Activity:
Reproduce nothing but the closing run of lines: the line with "Click the 'Ψήφοι' column header" and each line that follows it to the end of the data.
Content starts
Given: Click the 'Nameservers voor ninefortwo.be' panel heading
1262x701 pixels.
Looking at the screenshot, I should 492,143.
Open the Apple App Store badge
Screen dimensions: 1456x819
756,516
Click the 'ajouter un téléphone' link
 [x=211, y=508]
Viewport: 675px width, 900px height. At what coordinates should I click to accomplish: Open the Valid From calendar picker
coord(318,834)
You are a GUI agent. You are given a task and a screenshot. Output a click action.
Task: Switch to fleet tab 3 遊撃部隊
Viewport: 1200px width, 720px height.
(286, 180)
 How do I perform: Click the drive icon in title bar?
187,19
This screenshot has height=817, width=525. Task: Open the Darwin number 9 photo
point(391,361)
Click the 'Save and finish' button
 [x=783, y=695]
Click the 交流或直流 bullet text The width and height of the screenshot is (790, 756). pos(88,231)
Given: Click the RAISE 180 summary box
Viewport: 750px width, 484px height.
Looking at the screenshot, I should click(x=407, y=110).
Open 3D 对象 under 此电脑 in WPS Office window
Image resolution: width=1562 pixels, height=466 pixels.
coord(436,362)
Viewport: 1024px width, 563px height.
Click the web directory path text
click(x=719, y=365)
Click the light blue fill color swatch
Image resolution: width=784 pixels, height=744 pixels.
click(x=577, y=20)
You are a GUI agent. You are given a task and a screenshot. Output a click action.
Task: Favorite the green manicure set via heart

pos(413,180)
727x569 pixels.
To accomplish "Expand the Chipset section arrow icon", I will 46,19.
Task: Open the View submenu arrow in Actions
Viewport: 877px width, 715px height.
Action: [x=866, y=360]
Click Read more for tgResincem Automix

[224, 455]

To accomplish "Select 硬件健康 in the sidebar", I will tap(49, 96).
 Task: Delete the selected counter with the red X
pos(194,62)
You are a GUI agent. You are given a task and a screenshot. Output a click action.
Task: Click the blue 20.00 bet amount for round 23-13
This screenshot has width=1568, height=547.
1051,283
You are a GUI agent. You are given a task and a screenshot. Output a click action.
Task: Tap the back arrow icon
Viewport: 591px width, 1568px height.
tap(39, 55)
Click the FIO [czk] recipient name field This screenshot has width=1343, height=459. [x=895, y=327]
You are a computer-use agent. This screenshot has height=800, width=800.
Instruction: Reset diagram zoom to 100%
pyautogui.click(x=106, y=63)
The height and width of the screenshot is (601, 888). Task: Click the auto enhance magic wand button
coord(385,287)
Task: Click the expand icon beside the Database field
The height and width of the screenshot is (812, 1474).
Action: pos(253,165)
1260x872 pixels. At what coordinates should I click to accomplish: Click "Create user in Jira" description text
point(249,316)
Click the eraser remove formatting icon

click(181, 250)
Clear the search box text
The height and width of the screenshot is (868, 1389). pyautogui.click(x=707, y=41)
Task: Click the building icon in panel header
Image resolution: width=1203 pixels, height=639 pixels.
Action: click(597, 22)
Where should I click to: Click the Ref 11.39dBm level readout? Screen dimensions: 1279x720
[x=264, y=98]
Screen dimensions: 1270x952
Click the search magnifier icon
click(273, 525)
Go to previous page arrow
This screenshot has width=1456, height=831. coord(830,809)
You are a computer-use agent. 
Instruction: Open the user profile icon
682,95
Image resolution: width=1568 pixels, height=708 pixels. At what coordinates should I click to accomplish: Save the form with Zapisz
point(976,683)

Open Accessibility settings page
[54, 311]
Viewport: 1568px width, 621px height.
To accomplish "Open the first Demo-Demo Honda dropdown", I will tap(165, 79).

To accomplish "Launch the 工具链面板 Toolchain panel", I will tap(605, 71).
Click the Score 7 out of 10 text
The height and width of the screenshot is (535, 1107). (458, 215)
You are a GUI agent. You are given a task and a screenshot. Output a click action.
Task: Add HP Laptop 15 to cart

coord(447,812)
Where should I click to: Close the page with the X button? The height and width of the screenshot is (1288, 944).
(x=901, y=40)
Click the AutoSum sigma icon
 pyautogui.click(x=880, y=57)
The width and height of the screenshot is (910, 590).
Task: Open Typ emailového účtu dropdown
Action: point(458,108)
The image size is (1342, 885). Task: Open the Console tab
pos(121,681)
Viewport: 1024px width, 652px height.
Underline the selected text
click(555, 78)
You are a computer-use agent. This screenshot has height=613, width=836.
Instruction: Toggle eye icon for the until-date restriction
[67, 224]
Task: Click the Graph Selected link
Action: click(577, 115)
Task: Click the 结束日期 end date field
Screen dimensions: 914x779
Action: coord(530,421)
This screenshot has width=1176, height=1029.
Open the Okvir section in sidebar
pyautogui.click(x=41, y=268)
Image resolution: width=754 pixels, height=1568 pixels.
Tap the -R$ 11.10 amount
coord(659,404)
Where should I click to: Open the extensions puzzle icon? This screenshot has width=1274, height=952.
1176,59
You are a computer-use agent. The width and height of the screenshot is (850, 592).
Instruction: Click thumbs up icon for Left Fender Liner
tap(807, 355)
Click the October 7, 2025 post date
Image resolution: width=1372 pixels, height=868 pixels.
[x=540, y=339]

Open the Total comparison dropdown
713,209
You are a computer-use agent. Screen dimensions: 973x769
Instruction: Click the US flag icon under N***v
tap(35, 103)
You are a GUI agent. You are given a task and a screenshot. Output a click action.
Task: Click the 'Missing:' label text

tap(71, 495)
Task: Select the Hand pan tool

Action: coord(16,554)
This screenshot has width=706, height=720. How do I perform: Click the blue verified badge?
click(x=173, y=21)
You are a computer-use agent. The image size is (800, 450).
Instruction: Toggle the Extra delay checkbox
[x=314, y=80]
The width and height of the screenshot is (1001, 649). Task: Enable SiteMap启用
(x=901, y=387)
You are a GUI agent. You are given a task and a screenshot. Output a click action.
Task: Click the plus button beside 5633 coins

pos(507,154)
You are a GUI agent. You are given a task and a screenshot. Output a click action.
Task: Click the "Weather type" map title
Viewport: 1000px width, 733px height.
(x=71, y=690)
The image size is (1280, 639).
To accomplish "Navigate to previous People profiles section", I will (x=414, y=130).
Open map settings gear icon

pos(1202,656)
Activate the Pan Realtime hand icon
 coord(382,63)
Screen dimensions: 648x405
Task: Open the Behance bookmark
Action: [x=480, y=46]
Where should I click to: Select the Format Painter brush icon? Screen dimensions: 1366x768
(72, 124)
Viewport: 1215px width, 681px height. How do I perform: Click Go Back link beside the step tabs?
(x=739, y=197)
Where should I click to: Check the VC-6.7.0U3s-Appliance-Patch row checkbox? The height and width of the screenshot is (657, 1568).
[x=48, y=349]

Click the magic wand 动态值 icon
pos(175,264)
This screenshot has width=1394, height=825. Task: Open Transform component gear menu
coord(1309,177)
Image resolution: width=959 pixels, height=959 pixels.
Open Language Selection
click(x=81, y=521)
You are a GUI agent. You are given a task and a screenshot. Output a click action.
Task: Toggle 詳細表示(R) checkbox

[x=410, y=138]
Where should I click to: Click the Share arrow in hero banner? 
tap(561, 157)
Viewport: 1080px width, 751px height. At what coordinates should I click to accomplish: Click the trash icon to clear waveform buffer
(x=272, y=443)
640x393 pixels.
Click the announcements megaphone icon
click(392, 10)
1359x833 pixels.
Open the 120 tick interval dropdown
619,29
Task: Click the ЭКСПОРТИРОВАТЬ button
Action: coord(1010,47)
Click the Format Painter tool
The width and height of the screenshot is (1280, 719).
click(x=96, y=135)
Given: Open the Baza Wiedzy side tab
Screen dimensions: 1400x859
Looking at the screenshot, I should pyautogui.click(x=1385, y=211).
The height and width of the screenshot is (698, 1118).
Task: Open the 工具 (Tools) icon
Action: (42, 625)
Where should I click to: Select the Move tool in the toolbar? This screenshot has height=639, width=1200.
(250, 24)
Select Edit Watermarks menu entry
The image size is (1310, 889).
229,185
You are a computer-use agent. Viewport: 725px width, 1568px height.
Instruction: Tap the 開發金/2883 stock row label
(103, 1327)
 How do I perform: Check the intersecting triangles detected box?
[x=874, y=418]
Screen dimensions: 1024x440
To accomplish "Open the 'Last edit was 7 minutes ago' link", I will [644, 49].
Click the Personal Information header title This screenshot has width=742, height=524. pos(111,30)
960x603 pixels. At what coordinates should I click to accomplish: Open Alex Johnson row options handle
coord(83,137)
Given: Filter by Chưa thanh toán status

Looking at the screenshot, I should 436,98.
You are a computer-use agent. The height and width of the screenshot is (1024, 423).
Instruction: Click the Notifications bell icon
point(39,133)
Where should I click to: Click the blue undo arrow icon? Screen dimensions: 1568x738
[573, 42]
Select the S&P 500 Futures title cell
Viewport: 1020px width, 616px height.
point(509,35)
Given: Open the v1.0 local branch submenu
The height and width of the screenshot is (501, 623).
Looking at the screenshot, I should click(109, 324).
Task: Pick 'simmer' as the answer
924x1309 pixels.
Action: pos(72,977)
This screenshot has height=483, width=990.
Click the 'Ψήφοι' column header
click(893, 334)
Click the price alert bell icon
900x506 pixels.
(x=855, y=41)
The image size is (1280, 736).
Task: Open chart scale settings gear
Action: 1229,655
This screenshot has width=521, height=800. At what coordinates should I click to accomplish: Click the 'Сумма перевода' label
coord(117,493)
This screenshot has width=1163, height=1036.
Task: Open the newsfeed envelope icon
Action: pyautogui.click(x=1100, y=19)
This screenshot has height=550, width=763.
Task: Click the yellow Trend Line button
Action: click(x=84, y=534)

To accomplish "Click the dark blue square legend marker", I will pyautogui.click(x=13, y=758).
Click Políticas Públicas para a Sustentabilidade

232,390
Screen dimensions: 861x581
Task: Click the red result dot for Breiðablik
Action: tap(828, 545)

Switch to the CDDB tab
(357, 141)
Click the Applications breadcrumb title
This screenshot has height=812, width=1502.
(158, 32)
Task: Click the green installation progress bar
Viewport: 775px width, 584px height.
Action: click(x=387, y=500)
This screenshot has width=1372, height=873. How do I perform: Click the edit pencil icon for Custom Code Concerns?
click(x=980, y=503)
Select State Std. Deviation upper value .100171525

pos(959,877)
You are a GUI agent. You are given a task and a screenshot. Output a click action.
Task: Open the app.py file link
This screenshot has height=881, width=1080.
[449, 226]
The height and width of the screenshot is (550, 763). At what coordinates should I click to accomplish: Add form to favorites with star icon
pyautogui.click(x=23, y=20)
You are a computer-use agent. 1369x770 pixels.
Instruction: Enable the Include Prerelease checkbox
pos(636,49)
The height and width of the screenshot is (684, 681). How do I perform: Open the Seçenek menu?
Content ends
Exercise answer:
Click the 'Ψήφοι' column header
click(893, 334)
Click the price alert bell icon
900x506 pixels.
(x=855, y=41)
The image size is (1280, 736).
Task: Open chart scale settings gear
Action: 1229,655
This screenshot has width=521, height=800. At what coordinates should I click to accomplish: Click the 'Сумма перевода' label
coord(117,493)
This screenshot has width=1163, height=1036.
Task: Open the newsfeed envelope icon
Action: pyautogui.click(x=1100, y=19)
This screenshot has height=550, width=763.
Task: Click the yellow Trend Line button
Action: click(x=84, y=534)

To accomplish "Click the dark blue square legend marker", I will pyautogui.click(x=13, y=758).
Click Políticas Públicas para a Sustentabilidade

232,390
Screen dimensions: 861x581
Task: Click the red result dot for Breiðablik
Action: tap(828, 545)

Switch to the CDDB tab
(357, 141)
Click the Applications breadcrumb title
This screenshot has height=812, width=1502.
(158, 32)
Task: Click the green installation progress bar
Viewport: 775px width, 584px height.
Action: click(x=387, y=500)
This screenshot has width=1372, height=873. How do I perform: Click the edit pencil icon for Custom Code Concerns?
click(x=980, y=503)
Select State Std. Deviation upper value .100171525

pos(959,877)
You are a GUI agent. You are given a task and a screenshot. Output a click action.
Task: Open the app.py file link
This screenshot has height=881, width=1080.
[449, 226]
The height and width of the screenshot is (550, 763). At what coordinates should I click to accomplish: Add form to favorites with star icon
pyautogui.click(x=23, y=20)
You are a computer-use agent. 1369x770 pixels.
Instruction: Enable the Include Prerelease checkbox
pos(636,49)
The height and width of the screenshot is (684, 681). How do I perform: Open the Seçenek menu?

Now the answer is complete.